Nel nome del padre

(adattato dal vecchio blog Sikeloi.net, 2013)

Questa è una storia vera, di qualche tempo addietro!
Poco meno di una ventina d’anni fa, a un signore, che orgogliosamente si vantava della sua onestà e della sua incorruttibilità, tanto da aver buttato fuori dal suo ufficio, a calci in culo, l’arrogante genero di uno dei quattro cavalieri dell’apocalisse mafiosa, … un bel giorno, a questo signore, dicevo, bussano alla porta, di notte. Nell’ambito di una ingarbugliata inchiesta su una serie di opere pubbliche, in parte rimaste incompiute, gli viene notificato un ordine d’arresto per aver commesso non so cosa!

Si va a processo.
Un imprenditore coinvolto, pezzo forte dell’accusa, le cui ammissioni avevano consentito di fare luce su una serie di vicende poco chiare, a precisa domanda risponde che i lavori in cui era coinvolto quel signore, in veste di ingegnere capo, NON SOLO erano stati gli UNICI completati, collaudati e pienamente fruibili ma, cosa a suo dire ancora più importante, era stato uno dei pochi casi in cui né alcuno gli aveva chiesto, né egli aveva dovuto elargire regalie o che altro! Avvicinatosi ai familiari del signore, presenti in aula (il signore no, non presenziò mai!), sussurrò: «mi dispiace per vostro padre, lui è un galantuomo, non c’entrava niente. Dovete salutarmelo»!

Altro testimone del pubblico ministero, un funzionario di un ente di controllo.
Nel contorto intreccio tra norme regionali e norme nazionali, sulle quali gli stessi magistrati sembrava chiedessero lumi, al signore si contestavano alcune determinazioni, assunte sempre previo avallo del superiore ente. Ubi maior
A precisa domanda, il testimone dell’accusa afferma che, NON SOLO quel comportamento NON era stato errato, ma che, anzi, era forse l’UNICO corretto!

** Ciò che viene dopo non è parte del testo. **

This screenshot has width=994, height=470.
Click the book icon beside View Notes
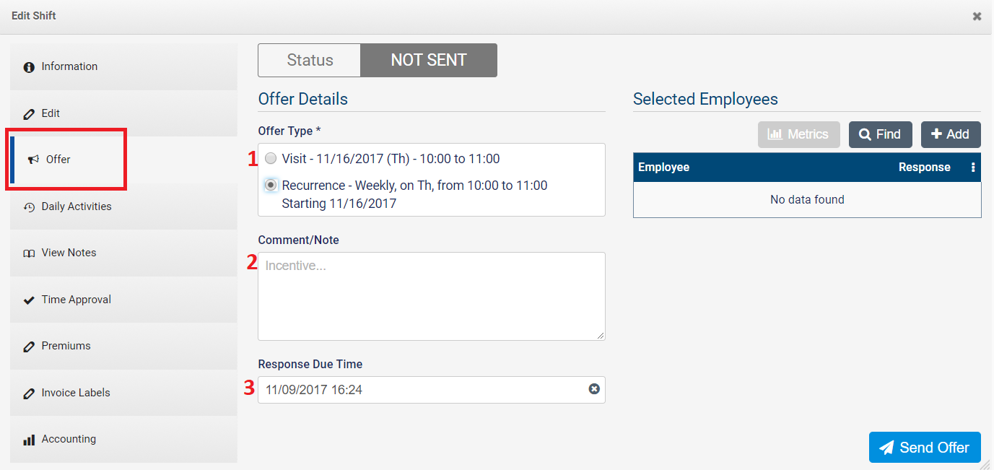tap(29, 253)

Si arriva a sentenza, dopo quattro o cinque anni.
Cadute le originarie accuse, il signore … si ritrova condannato a otto mesi!
Ai sensi di un certo articolo del codice penale, avrebbe dovuto invitare, tra l’altro, a un cottimo fiduciario o che altro, una certa impresa di sua fiducia.
Premesso che di tutto questo non vi era alcun cenno nelle originarie carte processuali, praticamente la norma all’epoca vigente prevedeva che l’ingegnere capo potesse, … potesse … invitare imprese di fiducia sia della stazione appaltante che direttamente sua, o qualcosa del genere.
E in virtù di questa norma, egli avrebbe potuto o dovuto invitare una certa impresa, veneta se ben ricordo, avendoci egli avuto già a che fare e potendo essere annoverata, quindi, tra le imprese di sua fiducia.

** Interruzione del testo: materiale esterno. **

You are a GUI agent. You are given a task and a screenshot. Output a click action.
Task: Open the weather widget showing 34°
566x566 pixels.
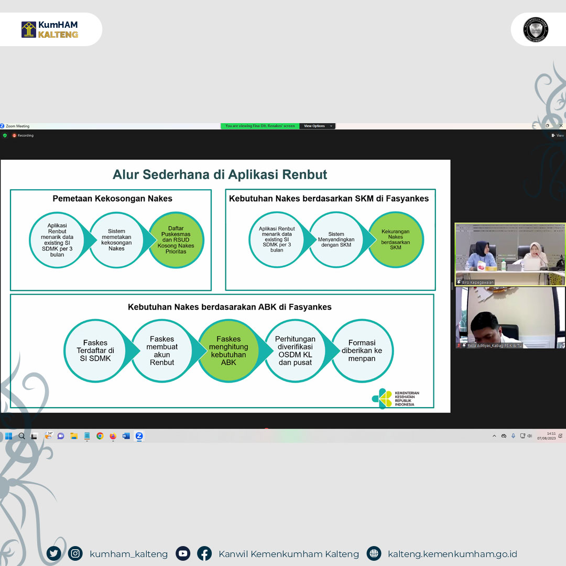[x=49, y=436]
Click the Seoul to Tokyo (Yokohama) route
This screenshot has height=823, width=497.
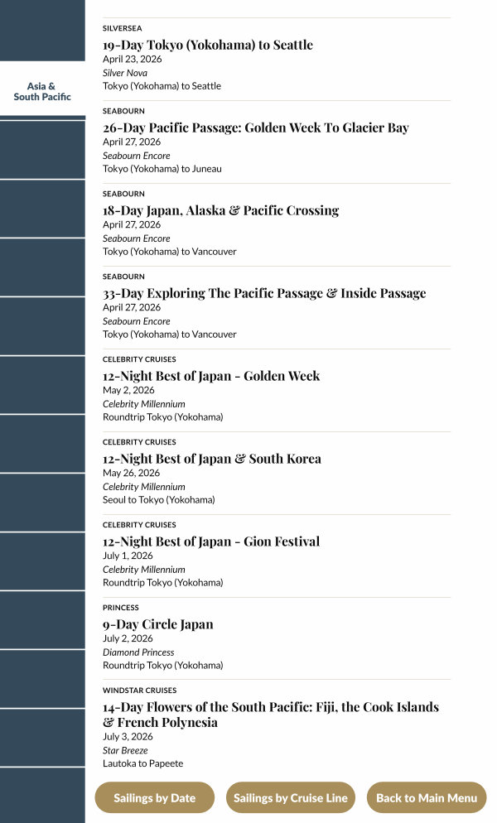(x=158, y=500)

Magari … un più accurato controllo delle generalità, … anche solo verificare il numero di iscrizione all’ordine professionale …
Accertare se, per caso, non vi fosse anche un banale, nella sua drammaticità, caso di omonimia, in nome e cognome …

Inevitabile il ricorso in appello.
Nel frattempo, il signore, già provato da un infarto e da una prima operazione a cuore aperto, vide aggravarsi le proprie condizioni, tanto da subire, negli anni immediatamente a venire, altri due interventi per devastanti aneurismi all’aorta!
La vergogna, poi. E il senso d’impotenza. Sensazioni ignote ai disonesti, ma che non danno tregua alle persone perbene.
Tranne rare occasioni, non uscì più di casa!

L’appello, dicevo!
La Corte impiegò tempo, troppo tempo, … troppi ricorrenti, … arrivando a NON potersi pronunciare per prescrizione del reato!
Qualcuno dei ricorrenti ne fu forse entusiasta.
Certamente non quel signore, non era la conclusione che avrebbe desiderato.

Su insistenza dei familiari, lasciò perdere la Cassazione: considerato quanto gli era già costato, in soldi e in salute …

L’unica rivalsa, l’unica soddisfazione per così dire, per una ventina d’anni, … NON essere più andato a votare. MAI!
Aveva perduto la fiducia nella giustizia italiana, nel popolo italiano, … gli avevano tolto la cosa più importante, l’ONORABILITÀ!
Perché tutto quel putiferio e quelle sentenze furono portate avanti ed emesse rigorosissimamente IN NOME DEL POPOLO ITALIANO!
Quello stesso popolo italiano in cui io NON mi riconosco già da un pezzo e nel quale NON intendo riconoscermi più. MAI PIÙ!

Quel signore non leggerà queste righe.
Un’emorragia interna l’ha portato via, poco più di un anno fa.
Pare che il tempo abbia logorato anche i tubi in teflon che, da anni, gli facevano da aorta …!

Quel signore era mio padre … e io glielo dovevo!